"Yes," he said. "Things are much better. We should have more money to spend, but if we tighten our belts for a few years I think we'll see some results."
"Don't you think there could be a change for the worse when Deng dies?"
"No. He has already chosen his successors."
"So you don't see any problems?"
"Overpopulation is a problem. Traffic is a problem—already we have too many cars. We have to manage that. But we are doing well in many areas, like agriculture."
He said he liked what was happening to China. Chinese history was long, but it had distinct phases. This was a very tiny part of it, and it might be years before we could assess it. That reminded me of Mao's reply when someone had asked him about the French Revolution—what did he think of it? "It is too early to say," Mao said.
Mr. Zhang then told me some of his war stories, as we strolled down Wangfujing. He had been a translator for General Chen Yi who, in April 1946, had a top-level meeting with an American general whose name Mr. Zhang could not remember. Liu Shaoqi (later chairman of the People's Republic, and much later tortured to death by Red Guards) was also present at this meeting.
'The American general gave a carton of Camel cigarettes to General Chen Yi, and some chocolates to Liu Shaoqi, and a box of rations to me.
"'We are in Shandong,' General Chen Yi said. 'We have many fruit trees here. You have my permission to encourage Americans to open a fruit-canning factory here.' But they didn't accept the invitation.
'Then I gave them all a shock. I shook hands with the American general. The American translator did not dare to shake hands with General Chen Yi. Afterwards these Americans, who were members of UNRRA (United Nations Relief and Rehabilitation Administration), said to me, 'You're very progressive, comrade.'
"'All men are equal,' I said."
He was a nice man, and before we parted he said, 'The food at that restaurant wasn't very good, but I like this conversation. When you come back to Peking, come to my house and have some real Chinese food."
From the train Peking had looked impressive: a city on the rise, cranes everywhere, workmen scrambling across girders, and the thump of pile drivers going,
But when I went a little closer and walked around them, these new tenements looked very shaky. Some were made as if with a large-scale version of children's blocks, or put together out of three-room modules—a sort of gigantic building-puzzle kit. And it was dear why these prefab methods were being used. When a structure was put up from scratch, brick by brick, the windows were wonky and the doors weren't square and there were bulges in the walls, and the whole thing had a handmade look that the kinder architects call "the vernacular style."
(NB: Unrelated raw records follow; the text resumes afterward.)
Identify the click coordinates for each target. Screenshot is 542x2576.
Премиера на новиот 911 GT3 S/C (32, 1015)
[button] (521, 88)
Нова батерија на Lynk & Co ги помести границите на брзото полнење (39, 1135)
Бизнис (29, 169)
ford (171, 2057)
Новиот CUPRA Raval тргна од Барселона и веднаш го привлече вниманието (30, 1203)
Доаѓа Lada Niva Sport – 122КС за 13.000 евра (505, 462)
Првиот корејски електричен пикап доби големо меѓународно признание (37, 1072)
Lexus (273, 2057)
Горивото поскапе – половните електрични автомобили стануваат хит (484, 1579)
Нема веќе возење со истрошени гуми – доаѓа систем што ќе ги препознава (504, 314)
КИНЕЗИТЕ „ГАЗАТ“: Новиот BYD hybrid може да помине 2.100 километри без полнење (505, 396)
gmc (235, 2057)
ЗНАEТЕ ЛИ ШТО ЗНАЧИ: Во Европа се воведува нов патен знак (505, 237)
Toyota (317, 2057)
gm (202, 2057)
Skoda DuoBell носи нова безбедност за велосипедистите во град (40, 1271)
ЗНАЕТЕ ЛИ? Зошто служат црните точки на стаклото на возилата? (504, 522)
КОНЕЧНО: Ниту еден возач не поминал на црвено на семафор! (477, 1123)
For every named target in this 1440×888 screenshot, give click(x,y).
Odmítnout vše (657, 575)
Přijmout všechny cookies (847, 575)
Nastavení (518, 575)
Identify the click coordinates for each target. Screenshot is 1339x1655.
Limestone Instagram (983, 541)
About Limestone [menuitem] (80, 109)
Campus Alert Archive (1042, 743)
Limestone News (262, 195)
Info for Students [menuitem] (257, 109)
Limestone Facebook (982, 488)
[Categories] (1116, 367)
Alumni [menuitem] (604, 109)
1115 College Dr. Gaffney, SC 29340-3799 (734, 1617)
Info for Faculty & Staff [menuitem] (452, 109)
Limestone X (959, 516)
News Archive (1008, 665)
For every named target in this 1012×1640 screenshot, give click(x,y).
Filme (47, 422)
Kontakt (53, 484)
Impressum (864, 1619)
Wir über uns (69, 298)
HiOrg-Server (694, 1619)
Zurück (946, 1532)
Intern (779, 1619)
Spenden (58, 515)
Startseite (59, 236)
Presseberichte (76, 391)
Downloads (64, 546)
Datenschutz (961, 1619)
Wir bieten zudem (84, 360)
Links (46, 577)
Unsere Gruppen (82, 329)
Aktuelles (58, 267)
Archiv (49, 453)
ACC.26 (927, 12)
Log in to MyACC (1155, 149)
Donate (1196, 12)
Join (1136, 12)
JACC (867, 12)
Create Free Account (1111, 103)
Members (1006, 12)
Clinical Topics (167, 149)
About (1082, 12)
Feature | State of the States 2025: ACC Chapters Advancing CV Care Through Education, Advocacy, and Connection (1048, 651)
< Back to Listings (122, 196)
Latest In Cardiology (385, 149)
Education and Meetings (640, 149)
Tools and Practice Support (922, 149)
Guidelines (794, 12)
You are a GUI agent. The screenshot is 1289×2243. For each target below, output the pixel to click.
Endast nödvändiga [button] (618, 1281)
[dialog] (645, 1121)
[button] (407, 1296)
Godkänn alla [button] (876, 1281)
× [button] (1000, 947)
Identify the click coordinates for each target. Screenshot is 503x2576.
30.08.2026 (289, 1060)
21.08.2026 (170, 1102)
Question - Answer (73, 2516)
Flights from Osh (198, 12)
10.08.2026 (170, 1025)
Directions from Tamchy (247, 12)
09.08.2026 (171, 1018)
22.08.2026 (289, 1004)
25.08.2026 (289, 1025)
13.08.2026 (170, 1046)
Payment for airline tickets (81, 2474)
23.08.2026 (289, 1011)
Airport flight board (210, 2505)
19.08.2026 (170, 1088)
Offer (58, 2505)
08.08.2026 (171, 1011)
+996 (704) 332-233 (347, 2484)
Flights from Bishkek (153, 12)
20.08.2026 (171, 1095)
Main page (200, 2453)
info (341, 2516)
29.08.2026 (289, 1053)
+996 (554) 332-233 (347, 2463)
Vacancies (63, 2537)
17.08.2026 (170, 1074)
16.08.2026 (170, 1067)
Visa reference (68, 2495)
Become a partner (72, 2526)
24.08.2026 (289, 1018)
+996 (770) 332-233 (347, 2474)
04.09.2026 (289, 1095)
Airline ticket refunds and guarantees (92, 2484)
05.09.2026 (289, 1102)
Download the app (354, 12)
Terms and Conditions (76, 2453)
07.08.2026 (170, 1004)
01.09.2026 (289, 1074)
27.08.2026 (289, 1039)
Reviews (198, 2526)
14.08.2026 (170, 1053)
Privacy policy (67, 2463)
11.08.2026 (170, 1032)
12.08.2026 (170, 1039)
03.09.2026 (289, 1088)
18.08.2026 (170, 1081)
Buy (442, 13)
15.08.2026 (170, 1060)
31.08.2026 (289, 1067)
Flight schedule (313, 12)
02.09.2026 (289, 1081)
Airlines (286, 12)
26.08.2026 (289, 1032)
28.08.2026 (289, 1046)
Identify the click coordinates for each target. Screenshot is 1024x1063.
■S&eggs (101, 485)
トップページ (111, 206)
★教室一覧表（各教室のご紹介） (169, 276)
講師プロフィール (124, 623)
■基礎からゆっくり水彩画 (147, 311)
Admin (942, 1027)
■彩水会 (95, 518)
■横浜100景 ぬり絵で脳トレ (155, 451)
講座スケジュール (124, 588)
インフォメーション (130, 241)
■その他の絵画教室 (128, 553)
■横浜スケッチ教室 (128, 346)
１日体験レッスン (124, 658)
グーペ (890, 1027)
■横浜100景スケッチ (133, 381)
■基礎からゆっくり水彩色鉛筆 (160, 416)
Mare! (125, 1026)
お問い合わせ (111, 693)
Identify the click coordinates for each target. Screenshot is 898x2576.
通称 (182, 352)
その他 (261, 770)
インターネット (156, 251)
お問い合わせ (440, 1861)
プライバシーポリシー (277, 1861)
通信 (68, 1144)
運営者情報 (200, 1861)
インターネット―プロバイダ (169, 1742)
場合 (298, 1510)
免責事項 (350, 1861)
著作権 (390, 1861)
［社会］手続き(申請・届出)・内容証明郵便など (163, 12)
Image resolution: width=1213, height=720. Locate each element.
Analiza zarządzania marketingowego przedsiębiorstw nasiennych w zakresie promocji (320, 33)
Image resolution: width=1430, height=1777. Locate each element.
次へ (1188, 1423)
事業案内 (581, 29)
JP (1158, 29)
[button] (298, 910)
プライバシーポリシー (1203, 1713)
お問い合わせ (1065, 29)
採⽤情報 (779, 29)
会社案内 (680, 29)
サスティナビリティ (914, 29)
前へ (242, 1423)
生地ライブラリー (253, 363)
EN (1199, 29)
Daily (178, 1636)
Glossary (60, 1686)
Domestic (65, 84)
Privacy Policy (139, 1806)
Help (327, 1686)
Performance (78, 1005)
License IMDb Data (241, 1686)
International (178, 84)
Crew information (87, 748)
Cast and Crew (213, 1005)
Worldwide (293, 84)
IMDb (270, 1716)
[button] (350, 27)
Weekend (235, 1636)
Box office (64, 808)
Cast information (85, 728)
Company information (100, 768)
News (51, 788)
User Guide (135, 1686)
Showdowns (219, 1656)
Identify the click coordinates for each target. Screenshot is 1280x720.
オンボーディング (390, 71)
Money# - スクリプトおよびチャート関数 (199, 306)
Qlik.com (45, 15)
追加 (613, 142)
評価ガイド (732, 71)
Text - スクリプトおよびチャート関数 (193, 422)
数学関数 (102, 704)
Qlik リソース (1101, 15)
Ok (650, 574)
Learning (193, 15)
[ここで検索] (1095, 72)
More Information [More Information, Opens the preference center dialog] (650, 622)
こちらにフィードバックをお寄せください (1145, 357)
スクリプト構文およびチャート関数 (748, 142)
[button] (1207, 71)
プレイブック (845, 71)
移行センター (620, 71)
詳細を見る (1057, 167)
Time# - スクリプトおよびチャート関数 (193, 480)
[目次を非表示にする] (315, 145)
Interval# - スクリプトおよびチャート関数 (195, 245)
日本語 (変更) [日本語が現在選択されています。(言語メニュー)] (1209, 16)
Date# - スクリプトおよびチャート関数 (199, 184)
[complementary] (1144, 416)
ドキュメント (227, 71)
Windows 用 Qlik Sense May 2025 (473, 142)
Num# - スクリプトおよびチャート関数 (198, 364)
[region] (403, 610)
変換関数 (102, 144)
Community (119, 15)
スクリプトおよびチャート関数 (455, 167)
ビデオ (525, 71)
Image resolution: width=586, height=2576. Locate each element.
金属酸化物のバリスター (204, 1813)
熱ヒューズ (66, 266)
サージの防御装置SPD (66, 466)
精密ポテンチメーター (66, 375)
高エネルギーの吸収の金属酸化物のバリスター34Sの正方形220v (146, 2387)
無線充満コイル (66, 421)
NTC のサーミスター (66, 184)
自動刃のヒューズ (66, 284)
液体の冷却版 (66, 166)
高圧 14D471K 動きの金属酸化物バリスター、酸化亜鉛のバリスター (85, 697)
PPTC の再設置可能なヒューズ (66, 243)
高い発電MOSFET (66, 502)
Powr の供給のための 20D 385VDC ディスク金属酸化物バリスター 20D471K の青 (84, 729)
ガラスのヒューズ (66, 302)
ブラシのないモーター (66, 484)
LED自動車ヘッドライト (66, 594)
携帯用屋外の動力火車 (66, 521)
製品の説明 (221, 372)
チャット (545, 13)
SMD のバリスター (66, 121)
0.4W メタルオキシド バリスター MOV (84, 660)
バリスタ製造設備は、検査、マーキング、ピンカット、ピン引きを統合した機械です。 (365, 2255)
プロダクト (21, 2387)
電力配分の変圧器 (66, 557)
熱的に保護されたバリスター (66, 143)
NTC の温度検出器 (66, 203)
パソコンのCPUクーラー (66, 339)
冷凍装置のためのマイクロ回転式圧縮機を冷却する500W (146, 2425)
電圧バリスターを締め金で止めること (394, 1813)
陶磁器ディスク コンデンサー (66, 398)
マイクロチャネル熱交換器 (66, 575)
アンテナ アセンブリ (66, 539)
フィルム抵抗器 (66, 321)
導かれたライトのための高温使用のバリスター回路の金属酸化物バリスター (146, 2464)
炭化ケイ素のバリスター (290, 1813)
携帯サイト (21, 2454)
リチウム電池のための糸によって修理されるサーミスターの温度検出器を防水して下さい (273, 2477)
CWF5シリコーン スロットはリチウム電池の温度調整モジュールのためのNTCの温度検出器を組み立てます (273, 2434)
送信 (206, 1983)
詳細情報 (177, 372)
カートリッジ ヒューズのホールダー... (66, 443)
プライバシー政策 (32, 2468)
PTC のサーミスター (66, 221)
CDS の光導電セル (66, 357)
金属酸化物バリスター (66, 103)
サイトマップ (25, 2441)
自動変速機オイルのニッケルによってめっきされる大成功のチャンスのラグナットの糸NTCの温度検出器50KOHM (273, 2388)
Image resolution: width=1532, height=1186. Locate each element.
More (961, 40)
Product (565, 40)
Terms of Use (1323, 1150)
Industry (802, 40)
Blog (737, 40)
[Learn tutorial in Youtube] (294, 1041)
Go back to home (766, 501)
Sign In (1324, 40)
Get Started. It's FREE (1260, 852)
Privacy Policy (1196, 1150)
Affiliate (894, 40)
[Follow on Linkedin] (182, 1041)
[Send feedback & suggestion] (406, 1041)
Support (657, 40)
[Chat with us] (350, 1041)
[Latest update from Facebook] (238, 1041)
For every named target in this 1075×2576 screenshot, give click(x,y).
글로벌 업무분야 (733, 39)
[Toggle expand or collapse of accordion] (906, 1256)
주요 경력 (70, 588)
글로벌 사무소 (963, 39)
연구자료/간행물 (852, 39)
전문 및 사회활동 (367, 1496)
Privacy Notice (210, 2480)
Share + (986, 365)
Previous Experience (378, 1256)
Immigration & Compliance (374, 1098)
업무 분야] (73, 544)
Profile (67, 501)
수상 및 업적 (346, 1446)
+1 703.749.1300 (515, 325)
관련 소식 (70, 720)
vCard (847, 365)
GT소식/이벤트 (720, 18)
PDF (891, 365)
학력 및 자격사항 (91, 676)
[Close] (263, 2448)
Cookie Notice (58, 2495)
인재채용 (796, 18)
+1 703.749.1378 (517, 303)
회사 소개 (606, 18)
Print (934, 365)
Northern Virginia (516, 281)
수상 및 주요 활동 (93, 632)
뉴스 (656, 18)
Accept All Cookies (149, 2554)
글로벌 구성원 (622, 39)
"No one knows how long they'll last," an American in Peking told me. 'They might turn out to be like those Hong Kong buildings that were put up with spit and sawdust and fell down about a year later."
"Why do you think that?" I asked.
"Because most of them are being put up by people from Hong Kong."
Certainly the development called the Hua Guofeng Wall is beginning to crack. It is a hideous stretch of apartments and tower blocks that was put up as a prestige project by Mr. Hua before he was politically outmaneuvered by Mr. Deng. The buildings are not only mismatched and cracked and stained, but also, though only seven years old, have begun to fall down.
I nosed around a tall apartment block and fell into conversation with Mr. Zheng Douwan on the ninth floor. He said that everything was fine at the moment, but he was tentative and I knew there was more to say.
"Is it always fine?" I asked.
"Not in the summer," he said. "The water table is so low in Peking that the pressure is bad. We can only get water as high as the fifth floor. This is a fifteen-story building, so the people on the upper ten floors have to get water in buckets."
Droughts and water shortages are greatly feared in Peking, he told me: for the past six years the rainfall was way below average and the outlook this year was not good. (In the event, very little rain fell, though buildings continued to rise.)
Mr. Zheng said, "From the bath point of view it's like England in the thirties. There is no hot water in any of these flats. If you want a bath you heat a kettle and pour it into a tin bathtub. It is very inconvenient, but I don't complain because that is how everyone lives."
But not tourists, not high Party officials, and not the new classes of people with money—taxi drivers and some traders. In 1980 there were three taxi companies in Peking; now there are 230, with 14,000 taxis. All are controlled by the government or by official agencies, but the drivers do well out of it because the people who take taxis are generally foreigners and they pay in Foreign Exchange Certificates.